This book presents a comprehensive view of how to manage a temporal database. Temporal data management refers to an integrated method of managing data about the past, present, and future of the objects and events of interest to the user. That is, managing non-current data in relational databases in such a way that past data can be seamlessly accessed together with current data with result sets containing both current and non-current data that can be retrieved with queries simple enough for a business user to write and with result set response times very close to those for result sets containing current data only.

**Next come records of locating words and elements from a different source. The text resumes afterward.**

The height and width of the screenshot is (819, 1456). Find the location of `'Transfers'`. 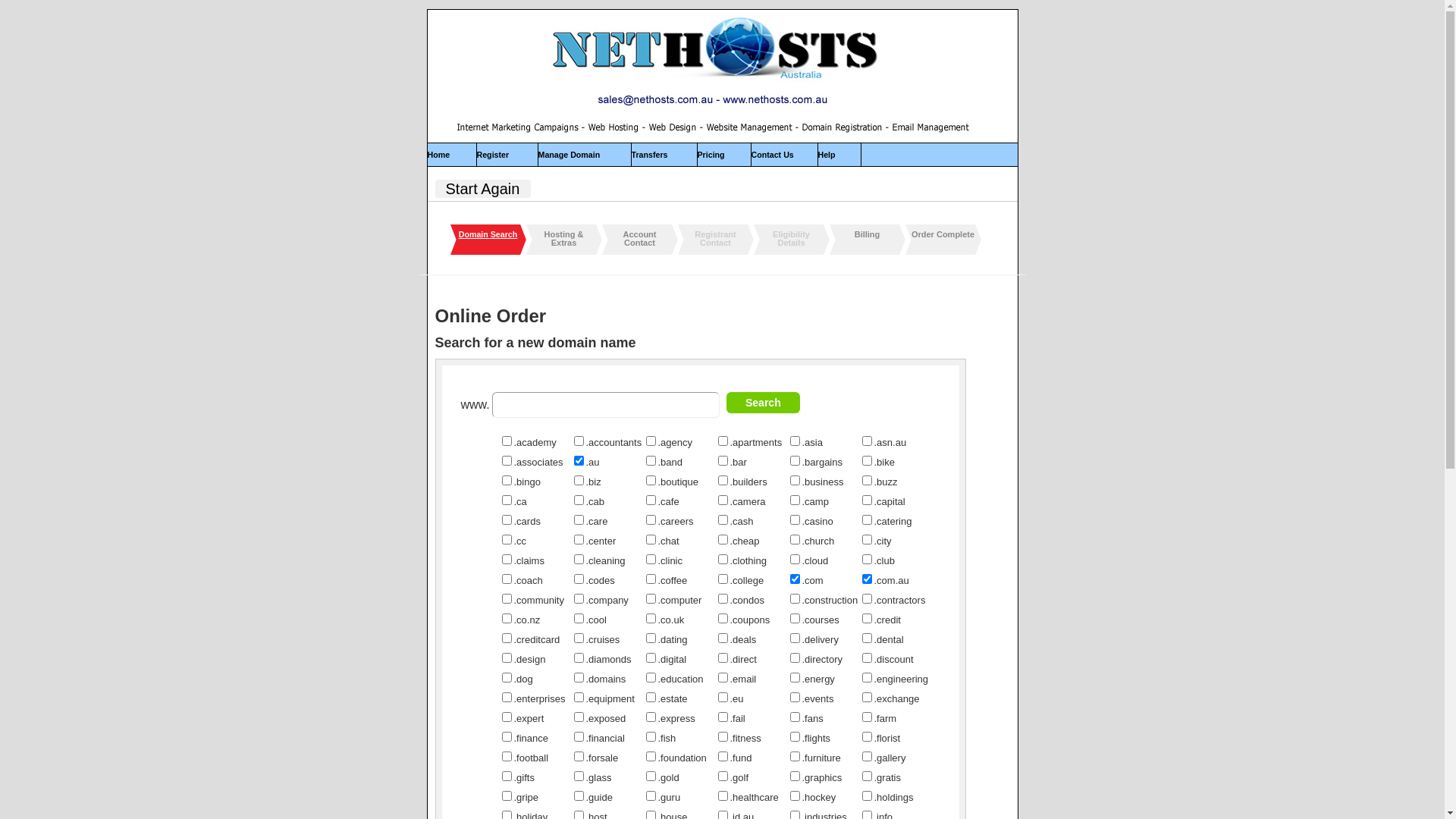

'Transfers' is located at coordinates (648, 155).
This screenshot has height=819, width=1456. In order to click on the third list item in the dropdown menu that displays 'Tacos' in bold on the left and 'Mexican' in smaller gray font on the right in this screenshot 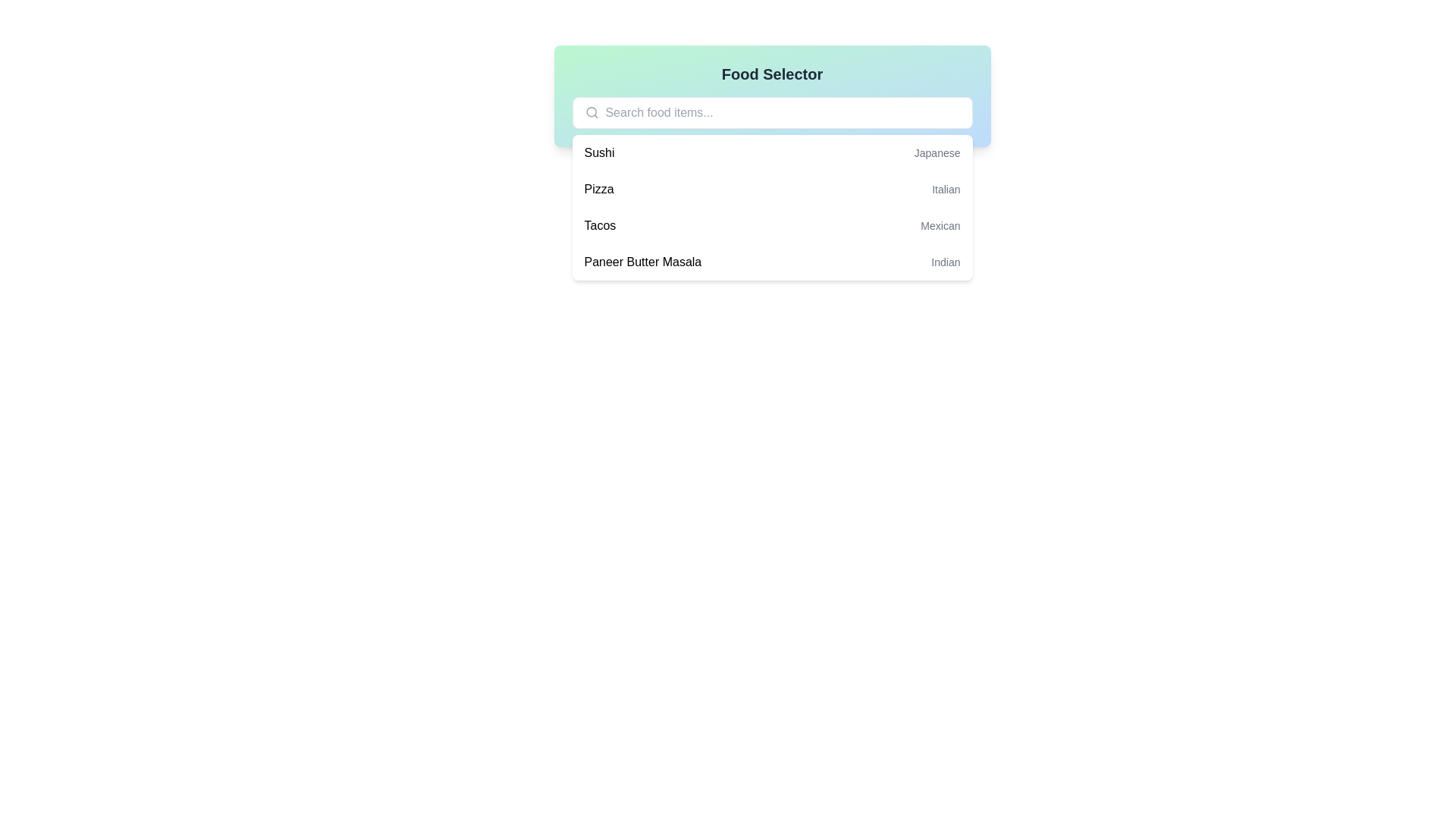, I will do `click(772, 225)`.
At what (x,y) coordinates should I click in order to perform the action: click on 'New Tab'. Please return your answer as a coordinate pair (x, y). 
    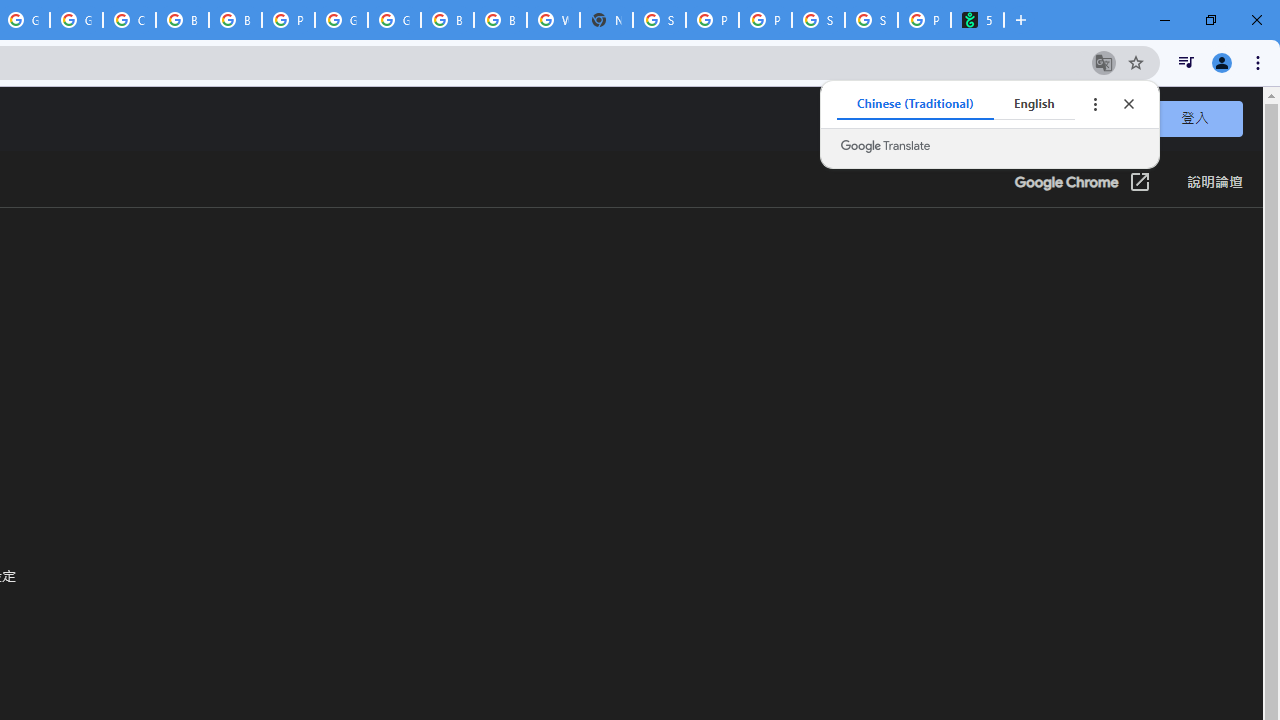
    Looking at the image, I should click on (605, 20).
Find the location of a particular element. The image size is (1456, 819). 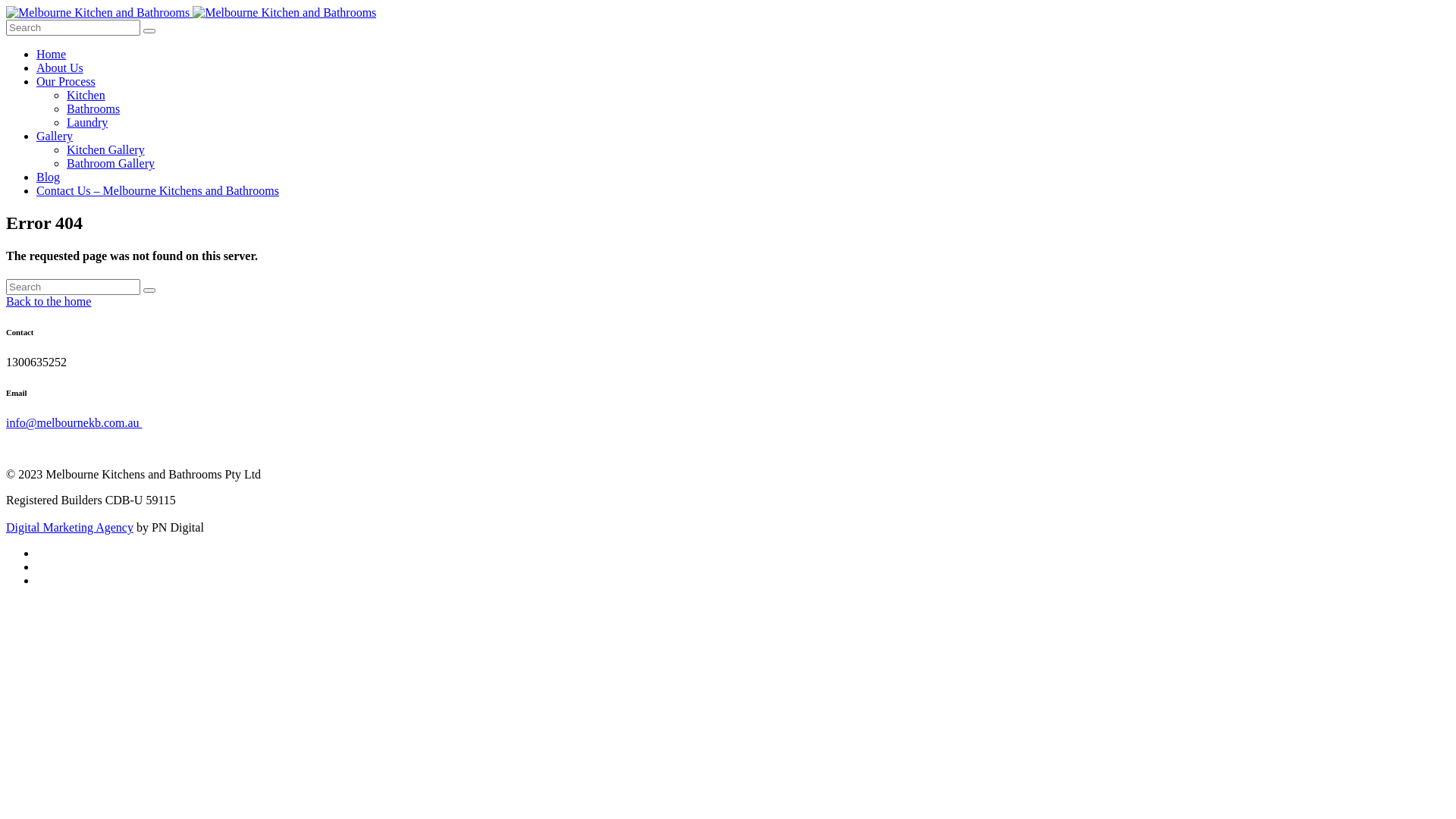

For example, let's say that from July through August of last year we had on our database a row stating that the unit cost of a product was $25.50 during the first quarter of that year. But in September, we realized that we had made a mistake and that the unit cost was actually $23.50. End users need the ability to issue a query which can tell them both what the unit cost really was in the first quarter of last year and also a query which can tell them what they said the first-quarter unit cost was last July.
The practical and comprehensive nature of this material is demonstrated in each chapter by a mixture of diagrams and text typical for a book about data architecture and data models. The chapters dealing specifically with managing temporal and bi-temporal data will rely heavily on an example-driven approach, each example presenting specific real-world scenarios. Each scenario is structured around (a) a before-image of a sample table or tables; (b) a bi-temporal timeline graphic; (c) a specific bi-temporal transaction; and (d) one or more snapshots of the sample table or tables, showing the results of applying each transaction. (Bi-temporal relational data is temporarily delimited into two dimensions, i.e., valid time and transaction time.)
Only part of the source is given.